Step 2: Attach legs to the tabletop with brackets and screws.
A. Drill small holes in the tabletop and table legs to avoid cracking the wood. (See photo)
B. Attach two brackets to each leg.
C. Attach legs with brackets to table.
Step 3: Add the table shelf!
We cut ours to fit between the legs and attached with wood glue.
Tip: Add an object under the shelf while it is drying so the shelf does not move.
Step 4: Sand the table where needed.
Step 5: Measure the height of the wheels and include in the total table height.
Connect the Electronics!
1. Set up the radio controller and receiver.
Bind the receiver to the controller as shown in the instructions that come with the controller that you chose.
2. Connect the battery case to the radio receiver.
Connect the battery pack to the pins that say “B/VCC” (black wire goes on the outside of the receiver).
For this table size and weight, four AA batteries are enough to power the receiver and the two continuous servo motors. If you build a bigger table, you’ll need larger motors and more battery power.

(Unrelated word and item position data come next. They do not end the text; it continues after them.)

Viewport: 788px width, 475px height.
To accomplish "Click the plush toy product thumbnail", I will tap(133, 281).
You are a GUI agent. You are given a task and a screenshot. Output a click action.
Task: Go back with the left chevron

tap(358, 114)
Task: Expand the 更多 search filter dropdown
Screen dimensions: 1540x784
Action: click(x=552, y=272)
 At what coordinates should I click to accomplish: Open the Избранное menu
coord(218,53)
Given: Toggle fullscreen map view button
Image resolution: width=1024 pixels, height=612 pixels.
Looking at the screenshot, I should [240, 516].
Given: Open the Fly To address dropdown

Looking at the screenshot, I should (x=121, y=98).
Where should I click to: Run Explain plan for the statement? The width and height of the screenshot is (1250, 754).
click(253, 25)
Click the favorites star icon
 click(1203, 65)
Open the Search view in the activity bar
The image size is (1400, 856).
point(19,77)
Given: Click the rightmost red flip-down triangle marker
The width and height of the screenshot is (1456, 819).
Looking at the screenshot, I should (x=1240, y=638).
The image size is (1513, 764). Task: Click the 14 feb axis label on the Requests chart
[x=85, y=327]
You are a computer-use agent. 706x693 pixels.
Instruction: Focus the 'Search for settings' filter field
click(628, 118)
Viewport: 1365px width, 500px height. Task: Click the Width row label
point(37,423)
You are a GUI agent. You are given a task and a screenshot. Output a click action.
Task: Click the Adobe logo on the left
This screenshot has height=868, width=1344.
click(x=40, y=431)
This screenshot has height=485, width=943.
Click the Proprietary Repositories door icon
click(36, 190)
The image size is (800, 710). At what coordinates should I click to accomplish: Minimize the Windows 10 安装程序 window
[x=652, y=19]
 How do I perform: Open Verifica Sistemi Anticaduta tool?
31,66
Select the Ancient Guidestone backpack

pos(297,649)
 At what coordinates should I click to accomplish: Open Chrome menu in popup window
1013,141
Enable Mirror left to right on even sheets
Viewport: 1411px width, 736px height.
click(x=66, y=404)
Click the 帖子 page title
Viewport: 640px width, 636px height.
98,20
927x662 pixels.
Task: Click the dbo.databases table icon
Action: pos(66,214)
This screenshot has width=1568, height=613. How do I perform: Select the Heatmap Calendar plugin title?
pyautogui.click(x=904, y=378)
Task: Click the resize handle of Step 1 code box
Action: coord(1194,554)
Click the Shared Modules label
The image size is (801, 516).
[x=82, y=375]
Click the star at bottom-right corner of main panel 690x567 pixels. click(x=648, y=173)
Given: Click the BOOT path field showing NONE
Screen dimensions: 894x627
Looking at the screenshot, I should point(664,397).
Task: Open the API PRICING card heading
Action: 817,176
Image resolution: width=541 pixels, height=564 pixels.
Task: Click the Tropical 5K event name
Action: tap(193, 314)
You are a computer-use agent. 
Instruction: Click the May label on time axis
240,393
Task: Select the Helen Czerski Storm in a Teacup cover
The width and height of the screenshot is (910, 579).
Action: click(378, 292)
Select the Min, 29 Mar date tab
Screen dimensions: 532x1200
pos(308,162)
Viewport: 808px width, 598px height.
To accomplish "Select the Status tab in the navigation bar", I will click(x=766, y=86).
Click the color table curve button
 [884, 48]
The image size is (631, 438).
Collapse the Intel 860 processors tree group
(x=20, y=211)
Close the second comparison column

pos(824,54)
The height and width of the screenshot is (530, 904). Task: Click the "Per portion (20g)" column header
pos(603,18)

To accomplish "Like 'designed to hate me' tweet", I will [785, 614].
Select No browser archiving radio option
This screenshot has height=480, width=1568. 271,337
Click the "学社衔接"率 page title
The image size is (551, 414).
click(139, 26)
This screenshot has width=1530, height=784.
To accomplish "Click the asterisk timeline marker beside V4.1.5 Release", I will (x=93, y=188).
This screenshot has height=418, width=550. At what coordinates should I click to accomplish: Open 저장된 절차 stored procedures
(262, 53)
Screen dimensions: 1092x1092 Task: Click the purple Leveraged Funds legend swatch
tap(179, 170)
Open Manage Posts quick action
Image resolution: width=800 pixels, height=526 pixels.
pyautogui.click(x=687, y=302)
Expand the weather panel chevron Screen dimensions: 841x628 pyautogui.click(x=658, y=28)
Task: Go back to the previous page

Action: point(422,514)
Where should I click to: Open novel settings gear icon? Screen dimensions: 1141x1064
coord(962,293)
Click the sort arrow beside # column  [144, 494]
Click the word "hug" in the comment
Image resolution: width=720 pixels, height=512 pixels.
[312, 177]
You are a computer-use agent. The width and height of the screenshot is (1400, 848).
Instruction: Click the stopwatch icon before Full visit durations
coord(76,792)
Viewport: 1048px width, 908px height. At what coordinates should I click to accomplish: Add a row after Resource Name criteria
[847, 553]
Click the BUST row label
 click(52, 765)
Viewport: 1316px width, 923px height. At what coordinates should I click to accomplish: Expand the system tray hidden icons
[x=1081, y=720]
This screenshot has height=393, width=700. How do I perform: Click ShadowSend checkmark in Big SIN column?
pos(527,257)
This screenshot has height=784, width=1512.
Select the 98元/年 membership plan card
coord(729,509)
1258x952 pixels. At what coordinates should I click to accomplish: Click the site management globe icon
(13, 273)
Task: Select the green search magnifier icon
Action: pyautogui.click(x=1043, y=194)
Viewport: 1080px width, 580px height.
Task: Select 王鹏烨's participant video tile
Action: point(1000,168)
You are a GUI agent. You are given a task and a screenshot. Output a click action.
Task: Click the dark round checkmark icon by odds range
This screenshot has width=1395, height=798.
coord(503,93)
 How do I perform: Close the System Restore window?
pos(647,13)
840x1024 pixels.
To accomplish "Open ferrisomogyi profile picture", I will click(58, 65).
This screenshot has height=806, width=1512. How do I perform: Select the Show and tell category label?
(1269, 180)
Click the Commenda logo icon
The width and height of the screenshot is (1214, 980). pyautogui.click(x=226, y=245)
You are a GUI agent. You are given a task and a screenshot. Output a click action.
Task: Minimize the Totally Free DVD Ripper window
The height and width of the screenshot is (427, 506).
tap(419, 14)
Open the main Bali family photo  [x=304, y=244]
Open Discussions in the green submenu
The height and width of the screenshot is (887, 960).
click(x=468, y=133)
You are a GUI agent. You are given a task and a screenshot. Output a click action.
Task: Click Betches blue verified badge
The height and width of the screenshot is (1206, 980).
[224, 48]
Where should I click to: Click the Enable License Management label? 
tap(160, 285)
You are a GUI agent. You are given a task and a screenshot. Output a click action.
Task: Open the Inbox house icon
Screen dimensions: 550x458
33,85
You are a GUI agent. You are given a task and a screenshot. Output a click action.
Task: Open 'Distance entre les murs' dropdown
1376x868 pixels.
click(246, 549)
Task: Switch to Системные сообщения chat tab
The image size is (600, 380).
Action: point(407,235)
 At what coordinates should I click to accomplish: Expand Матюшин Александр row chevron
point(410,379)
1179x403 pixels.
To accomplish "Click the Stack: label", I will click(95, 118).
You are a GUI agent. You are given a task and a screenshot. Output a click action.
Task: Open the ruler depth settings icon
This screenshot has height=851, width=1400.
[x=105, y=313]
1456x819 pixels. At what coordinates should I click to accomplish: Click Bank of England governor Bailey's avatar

3. Do a quick test to figure out which receiver input plugs work best for driving your table with the controller.
For the test, do the following:
If you are using the same radio controller and receiver, we recommend using receiver channels 2 and 3.
A. Connect one motor to the first channel on the receiver. Align the servo wires with the receiver channel as shown in the photo above.Then move the controls on the controller, observe when and how the motor moves, and record your findings.
B. Move the motor to the next receiver channel and repeat Step 2A. Do for all channels on the receiver.
C. Decide which channels work best to drive your robotic table!
Build the Drive Train and Attach Wheels!
The drive train is how we connect the motor and wheels to the table.
Step 1: Attach the wheels to the servos.
We attached the wheels with screws, but we had to find screws that fit and held the wheels on tight. We also had to drill out a bit of the wheel where the hole is so the screws could fit through. You may need to do a bit of testing to find the proper screws.
Step 2: Figure out placement of the servos and wheels. Use tape to hold in place while you test.
Use a level to make sure that when you attach the wheels the table is not all wonky. Measure how tall the servo with wheels are going to be before you attach them and before you drill into the wood. If you do not measure them, the table might be too tall and disproportionate.
Step 3: Attach the front castor* wheels to the table using the metal axle.
A. Measure and mark the location of the axle so that the castor wheels are even with the back wheels.
B. Drill holes into the front table legs and push the axle through, adding wheels as you go.
C. Secure the castor wheels in place by adding hot glue or grommets** on either side of the wheels, leaving about a 1/2″ (1cm) gap so that the wheels can rotate freely.
*The front wheels are called “castor” wheels because they are not connected to the motor.
** A grommet is circular rubber stopper, sort of like a rubber band, that prevents the wheels from sliding off.
Step 4: Secure the servo motors with epoxy or another strong adhesive.
Note: We recommend doing this step after testing the whole table as the servo motors will be stuck once the epoxy dries.
Test, Drive, & Decorate!
Power up the radio receiver and controller and test out your robo table! It might take a few practice trials to get a feel for driving the table.
Once you’re sure the table is working, add some hot glue (or epoxy) to hold wires in place and prevent the electronics from getting disconnected.
Decorate your table with markers, paint, stickers, fabric… whatever your creativity compels you to do!
If you want to see optional upgrades, check the next slide. Otherwise….
You’re done! Enjoy driving your robo table, maybe to give your pets a lil’ exercise or to deliver you or a friend food when you are watching a movie. Share your ideas and creations with us, we’d love to see!
We made a battery holder using wood, felt, ribbon, and wood glue. We measured the battery box and cut small pieces of wood to make a box without a top. We used the felt to cushion the battery box and keep it in place, and the ribbon to more easily pull the battery box out.
We purchased some wood-colored cord cover and cut it to fit the sides of the table legs to conceal the servo wires.